- Problem details
Report each line of the data below that contains the word "image", and copy every such line in full.

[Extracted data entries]
----------

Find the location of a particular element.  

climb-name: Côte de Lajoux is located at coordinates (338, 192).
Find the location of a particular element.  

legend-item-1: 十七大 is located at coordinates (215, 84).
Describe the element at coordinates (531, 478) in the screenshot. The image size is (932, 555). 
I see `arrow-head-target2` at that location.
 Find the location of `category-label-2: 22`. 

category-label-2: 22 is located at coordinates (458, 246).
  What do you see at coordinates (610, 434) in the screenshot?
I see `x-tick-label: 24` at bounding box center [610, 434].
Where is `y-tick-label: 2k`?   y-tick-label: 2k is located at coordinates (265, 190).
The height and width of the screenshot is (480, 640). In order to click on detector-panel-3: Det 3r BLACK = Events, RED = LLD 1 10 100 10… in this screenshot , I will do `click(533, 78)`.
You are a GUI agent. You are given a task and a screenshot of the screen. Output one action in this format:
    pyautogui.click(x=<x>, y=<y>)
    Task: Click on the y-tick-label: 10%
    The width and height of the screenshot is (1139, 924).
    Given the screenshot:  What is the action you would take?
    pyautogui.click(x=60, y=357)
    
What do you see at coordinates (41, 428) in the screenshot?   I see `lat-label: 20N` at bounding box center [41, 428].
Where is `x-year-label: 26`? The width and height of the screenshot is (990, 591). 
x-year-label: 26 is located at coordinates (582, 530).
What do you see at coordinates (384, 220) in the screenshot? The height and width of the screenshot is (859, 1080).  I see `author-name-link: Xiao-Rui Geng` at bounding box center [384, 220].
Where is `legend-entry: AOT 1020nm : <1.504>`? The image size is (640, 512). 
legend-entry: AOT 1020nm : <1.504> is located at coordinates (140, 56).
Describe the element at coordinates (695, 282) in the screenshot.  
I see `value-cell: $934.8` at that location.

----------

- Solved problem
Describe the element at coordinates (531, 478) in the screenshot. The image size is (932, 555). 
Where is `legend-entry: AOT 1020nm : <1.504>`? The image size is (640, 512). 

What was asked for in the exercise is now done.